Background information
- Born: 1970 (age 55–56) Pakistan
- Genres: Punk
- Occupation: Musician
- Instruments: Bass guitar and saz
- Works: First Offence
- Years active: 1993–present
- Member of: East End Trinity; Babar Luck's World Citizen Folk Band;
- Formerly of: King Prawn
- Website: babarluck.com

= Babar Luck =

Babar Luck is a songwriter and musician based in the United Kingdom. Born in Pakistan in 1970 he moved to London at the age of eight years and was educated in Canning Town.

==Background==
Former bassist of the British skacore band King Prawn, Babar Luck has also recorded with numerous musicians including Suicide Bid and Ocarina, and has also performed and recorded material with Sandra Falk, Captain Hotknives, and Lu Edmonds. He continues to create music with an array of players from all walks of life.

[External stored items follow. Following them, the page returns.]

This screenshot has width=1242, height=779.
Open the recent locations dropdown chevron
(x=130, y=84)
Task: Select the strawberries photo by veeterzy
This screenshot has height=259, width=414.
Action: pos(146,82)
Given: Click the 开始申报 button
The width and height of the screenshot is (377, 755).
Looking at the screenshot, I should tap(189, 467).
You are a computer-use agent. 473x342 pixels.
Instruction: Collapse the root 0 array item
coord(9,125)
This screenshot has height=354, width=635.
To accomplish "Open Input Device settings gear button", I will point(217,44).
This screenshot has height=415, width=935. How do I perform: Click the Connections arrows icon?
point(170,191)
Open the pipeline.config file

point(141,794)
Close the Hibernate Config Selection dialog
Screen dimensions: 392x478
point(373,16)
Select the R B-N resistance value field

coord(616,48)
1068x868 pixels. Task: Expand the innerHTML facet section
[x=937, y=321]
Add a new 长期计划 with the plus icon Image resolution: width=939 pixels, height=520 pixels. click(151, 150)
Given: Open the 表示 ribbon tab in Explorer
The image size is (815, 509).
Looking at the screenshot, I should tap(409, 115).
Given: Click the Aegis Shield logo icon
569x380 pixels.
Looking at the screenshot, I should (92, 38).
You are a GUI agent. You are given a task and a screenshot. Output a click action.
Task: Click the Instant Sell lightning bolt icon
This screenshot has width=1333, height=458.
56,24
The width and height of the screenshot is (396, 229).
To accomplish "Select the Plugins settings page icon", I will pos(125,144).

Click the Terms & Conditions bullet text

Babar Luck has also performed at many festivals of various genres including Trans Musicales in Brittany, Beautiful Days in Devon, and Zealand's massive Roskilde Festival.

Babar Luck has performed and recorded under several project names, including East End Trinity, Babar Luck's World Citizen Folk Band, Remaking Europe, and the Babar Luck Experience.

==Biography==
In 2006, Babar Luck released solo album Care in the community which the New Internationalist described as "extraordinary".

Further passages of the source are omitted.